Mycophenolate mofetil tied to increased risk of HHV-6 encephalitis after allogenic transplantation

Japanese investigators found that those who were administered mycophenolate mofetil along with a calcineurin inhibitor developed a much higher rate of infection: 12% in cord blood and 6% in other transplants.

HHV-6 encephalitis is a significant problem in Japan, in part because the use of cord blood transplantation (CBT) is more prevalent.

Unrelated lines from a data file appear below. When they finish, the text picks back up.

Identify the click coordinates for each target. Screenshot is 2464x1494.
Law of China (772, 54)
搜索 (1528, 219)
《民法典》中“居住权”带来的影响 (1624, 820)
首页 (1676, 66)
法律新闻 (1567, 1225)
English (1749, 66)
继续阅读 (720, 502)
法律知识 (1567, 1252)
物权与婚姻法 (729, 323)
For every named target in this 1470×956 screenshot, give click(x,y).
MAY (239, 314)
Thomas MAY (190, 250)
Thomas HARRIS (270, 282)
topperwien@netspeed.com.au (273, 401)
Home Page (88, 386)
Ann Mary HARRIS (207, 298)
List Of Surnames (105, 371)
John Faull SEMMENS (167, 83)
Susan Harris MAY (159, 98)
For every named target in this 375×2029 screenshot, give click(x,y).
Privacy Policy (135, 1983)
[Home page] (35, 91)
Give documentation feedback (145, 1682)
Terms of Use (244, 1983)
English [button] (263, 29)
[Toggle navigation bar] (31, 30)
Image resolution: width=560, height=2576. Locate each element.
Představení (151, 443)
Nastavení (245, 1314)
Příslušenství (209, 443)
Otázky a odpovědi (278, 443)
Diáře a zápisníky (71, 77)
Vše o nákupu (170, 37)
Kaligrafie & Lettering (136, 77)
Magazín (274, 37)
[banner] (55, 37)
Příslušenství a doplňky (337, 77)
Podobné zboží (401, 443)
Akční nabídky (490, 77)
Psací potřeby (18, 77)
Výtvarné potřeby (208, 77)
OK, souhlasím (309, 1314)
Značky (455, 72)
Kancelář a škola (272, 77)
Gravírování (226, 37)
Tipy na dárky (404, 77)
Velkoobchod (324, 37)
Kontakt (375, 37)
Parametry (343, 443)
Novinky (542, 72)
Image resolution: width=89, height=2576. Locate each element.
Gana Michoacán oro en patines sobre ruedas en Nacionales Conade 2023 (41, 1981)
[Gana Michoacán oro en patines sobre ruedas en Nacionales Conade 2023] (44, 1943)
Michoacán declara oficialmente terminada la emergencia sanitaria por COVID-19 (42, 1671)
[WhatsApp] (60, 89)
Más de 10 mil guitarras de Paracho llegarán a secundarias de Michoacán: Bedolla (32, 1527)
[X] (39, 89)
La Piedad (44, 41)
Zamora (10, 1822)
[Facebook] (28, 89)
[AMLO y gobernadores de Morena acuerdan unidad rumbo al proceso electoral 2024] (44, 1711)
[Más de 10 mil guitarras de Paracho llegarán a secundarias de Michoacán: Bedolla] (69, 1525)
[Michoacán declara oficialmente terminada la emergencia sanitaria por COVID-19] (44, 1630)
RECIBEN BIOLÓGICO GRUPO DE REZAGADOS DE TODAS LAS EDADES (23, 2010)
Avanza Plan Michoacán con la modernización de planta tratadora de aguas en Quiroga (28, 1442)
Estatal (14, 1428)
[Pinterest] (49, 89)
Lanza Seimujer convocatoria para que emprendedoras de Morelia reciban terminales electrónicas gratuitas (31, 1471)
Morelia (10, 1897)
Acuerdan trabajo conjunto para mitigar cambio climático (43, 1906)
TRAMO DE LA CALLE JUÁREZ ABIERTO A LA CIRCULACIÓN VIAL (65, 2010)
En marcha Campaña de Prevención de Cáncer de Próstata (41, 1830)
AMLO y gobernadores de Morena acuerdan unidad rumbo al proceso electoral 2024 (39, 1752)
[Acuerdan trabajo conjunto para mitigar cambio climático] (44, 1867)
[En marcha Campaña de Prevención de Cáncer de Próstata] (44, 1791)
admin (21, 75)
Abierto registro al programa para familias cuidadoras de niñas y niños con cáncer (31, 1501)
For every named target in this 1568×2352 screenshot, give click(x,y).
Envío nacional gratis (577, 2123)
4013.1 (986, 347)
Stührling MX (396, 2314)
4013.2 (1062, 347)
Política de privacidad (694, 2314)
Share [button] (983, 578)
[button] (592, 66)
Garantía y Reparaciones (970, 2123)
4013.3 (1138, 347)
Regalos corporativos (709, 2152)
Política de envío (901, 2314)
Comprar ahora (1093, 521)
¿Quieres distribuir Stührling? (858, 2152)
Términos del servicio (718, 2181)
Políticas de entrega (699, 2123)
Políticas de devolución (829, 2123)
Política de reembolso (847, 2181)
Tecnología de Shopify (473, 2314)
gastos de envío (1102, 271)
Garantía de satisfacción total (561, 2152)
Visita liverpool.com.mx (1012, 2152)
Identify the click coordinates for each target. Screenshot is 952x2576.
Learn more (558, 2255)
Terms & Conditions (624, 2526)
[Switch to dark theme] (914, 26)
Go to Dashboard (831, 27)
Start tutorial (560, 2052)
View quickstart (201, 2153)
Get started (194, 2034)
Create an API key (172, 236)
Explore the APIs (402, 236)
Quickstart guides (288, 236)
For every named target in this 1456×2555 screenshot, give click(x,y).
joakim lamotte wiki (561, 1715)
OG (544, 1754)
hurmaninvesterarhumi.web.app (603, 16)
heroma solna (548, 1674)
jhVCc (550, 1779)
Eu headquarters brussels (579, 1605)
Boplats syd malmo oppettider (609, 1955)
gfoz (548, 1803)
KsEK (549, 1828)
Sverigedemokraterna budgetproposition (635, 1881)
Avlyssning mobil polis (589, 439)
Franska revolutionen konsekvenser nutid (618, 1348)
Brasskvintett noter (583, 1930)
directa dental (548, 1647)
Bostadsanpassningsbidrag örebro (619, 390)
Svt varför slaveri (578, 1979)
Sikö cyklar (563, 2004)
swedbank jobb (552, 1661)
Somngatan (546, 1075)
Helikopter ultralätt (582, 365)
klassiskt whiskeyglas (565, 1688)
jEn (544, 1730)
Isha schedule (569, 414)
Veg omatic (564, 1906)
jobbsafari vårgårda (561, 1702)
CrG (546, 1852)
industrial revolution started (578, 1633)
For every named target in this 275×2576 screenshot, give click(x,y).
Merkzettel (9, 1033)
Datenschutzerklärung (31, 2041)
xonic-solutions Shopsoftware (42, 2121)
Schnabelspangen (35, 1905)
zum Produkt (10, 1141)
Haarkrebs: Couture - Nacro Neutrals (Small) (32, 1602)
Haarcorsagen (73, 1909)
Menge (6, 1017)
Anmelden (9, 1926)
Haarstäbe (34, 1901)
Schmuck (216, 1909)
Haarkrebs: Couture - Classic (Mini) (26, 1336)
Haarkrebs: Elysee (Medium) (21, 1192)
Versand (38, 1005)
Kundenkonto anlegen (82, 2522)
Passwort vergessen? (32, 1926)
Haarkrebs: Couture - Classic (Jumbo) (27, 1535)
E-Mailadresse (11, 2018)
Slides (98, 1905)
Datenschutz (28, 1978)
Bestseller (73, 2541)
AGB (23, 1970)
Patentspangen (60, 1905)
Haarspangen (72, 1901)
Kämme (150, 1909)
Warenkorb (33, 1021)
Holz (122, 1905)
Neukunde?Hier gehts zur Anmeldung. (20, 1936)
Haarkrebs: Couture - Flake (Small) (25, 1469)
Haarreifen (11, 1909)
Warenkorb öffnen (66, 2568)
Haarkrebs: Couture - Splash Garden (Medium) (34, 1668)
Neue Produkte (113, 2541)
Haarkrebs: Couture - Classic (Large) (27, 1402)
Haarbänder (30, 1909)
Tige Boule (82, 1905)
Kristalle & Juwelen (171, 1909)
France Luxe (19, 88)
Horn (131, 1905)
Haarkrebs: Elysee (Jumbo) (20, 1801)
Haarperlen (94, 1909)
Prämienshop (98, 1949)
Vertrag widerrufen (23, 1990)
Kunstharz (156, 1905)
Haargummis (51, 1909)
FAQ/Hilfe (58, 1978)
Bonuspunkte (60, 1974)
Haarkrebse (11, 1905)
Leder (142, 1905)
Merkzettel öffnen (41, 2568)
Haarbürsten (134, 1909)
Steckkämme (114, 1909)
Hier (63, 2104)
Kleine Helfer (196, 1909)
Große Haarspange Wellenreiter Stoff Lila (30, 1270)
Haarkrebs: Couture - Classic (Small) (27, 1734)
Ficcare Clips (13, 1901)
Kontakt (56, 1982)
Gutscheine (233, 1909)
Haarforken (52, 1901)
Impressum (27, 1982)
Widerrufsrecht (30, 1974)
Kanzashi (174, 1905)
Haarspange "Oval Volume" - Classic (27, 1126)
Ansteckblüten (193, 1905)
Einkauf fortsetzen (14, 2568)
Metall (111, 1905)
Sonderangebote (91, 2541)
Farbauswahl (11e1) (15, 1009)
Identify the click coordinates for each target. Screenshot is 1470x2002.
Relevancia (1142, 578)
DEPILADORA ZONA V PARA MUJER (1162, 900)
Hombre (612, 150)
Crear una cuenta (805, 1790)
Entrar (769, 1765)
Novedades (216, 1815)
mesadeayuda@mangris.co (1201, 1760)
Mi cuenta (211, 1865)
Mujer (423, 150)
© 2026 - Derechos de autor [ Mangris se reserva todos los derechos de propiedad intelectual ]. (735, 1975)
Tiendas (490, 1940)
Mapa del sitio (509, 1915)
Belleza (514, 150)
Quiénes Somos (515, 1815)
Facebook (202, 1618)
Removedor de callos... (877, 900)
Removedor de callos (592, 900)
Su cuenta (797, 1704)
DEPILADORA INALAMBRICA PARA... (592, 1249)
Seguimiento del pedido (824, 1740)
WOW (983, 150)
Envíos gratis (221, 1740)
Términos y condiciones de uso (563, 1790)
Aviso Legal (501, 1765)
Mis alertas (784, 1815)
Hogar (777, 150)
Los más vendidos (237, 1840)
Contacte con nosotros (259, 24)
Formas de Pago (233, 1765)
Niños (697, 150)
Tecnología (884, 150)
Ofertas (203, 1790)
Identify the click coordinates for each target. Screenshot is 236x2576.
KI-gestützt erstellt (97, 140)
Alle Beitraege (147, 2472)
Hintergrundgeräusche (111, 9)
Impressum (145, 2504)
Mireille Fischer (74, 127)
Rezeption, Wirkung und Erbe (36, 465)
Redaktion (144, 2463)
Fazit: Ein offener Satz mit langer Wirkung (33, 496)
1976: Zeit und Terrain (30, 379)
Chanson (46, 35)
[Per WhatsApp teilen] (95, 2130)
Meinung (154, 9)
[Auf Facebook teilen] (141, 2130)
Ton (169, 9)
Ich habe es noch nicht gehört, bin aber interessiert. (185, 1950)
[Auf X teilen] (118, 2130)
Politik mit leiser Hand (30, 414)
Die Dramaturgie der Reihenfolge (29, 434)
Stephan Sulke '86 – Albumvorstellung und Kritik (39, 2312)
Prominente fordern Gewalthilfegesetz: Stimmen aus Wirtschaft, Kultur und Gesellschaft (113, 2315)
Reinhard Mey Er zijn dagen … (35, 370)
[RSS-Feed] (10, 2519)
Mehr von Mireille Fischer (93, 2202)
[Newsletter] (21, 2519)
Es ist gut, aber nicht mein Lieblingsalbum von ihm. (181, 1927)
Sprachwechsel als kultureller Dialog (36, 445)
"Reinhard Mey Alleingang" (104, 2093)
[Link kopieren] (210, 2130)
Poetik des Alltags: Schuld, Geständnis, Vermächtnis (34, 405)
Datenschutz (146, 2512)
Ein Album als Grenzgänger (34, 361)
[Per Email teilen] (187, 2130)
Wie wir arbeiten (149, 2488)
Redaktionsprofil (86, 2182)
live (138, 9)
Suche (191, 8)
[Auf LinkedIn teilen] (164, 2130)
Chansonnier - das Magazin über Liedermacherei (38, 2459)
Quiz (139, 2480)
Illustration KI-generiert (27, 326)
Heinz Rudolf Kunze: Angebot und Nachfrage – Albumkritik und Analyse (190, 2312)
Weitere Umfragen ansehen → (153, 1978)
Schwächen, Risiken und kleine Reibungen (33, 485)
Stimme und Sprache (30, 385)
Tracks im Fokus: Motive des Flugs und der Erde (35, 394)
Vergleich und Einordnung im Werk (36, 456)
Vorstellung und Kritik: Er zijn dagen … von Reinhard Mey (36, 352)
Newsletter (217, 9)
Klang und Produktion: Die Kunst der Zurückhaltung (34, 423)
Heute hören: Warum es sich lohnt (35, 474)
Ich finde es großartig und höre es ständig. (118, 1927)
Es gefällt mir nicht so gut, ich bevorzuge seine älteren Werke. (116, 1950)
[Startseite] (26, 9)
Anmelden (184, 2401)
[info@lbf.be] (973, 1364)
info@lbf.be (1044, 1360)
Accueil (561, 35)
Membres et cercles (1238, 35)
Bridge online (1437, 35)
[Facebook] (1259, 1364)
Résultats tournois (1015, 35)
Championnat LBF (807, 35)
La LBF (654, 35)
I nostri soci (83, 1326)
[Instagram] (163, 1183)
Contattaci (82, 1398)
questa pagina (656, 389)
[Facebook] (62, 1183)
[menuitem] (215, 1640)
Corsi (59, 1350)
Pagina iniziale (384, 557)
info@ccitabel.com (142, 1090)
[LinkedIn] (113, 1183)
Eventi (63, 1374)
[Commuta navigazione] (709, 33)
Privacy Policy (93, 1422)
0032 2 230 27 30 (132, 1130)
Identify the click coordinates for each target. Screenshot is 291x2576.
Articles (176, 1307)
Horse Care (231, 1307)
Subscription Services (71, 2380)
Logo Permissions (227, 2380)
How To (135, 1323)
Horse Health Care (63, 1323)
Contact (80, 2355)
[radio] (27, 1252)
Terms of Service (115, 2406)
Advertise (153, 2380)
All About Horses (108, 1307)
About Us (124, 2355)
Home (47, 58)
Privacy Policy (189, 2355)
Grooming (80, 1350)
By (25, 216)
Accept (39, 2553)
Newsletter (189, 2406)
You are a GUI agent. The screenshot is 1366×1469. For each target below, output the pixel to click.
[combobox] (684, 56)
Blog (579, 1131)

The group retrospectively analyzed 73 patients who were given mycophenolate mofetil (MMF) as prophylaxis for graft-vs host disease.  Viral infection has been found to occur more frequently in patients who have received MMF (Hamad 2015).

A review of HHV-6 encephalitis in CBT and non-CBT found an overall incidence of 8.3% and 0.5% respectively (Scheurer 2012). A recent large scale retrospective analysis in Japan found cumulative incidence of HHV-6 encephalitis to be 2.3% and 5.0% for BMT and CBT respectively.

Another study recently suggested that MMF is a risk factor for HHV-6 encephalitis (Myashita 2017). The authors warn that MMF should be administered with caution and that patients using this therapy be monitored closely for HHV-6 encephalitis.

Other interesting findings:

  • In the subset that received myeloablative conditioning, the rate of encephalitis was even higher: 14.7%.
  • All of the encephalitis patients were male.
  • Two of 7 encephalitis patients developed severe autonomic dysfunction.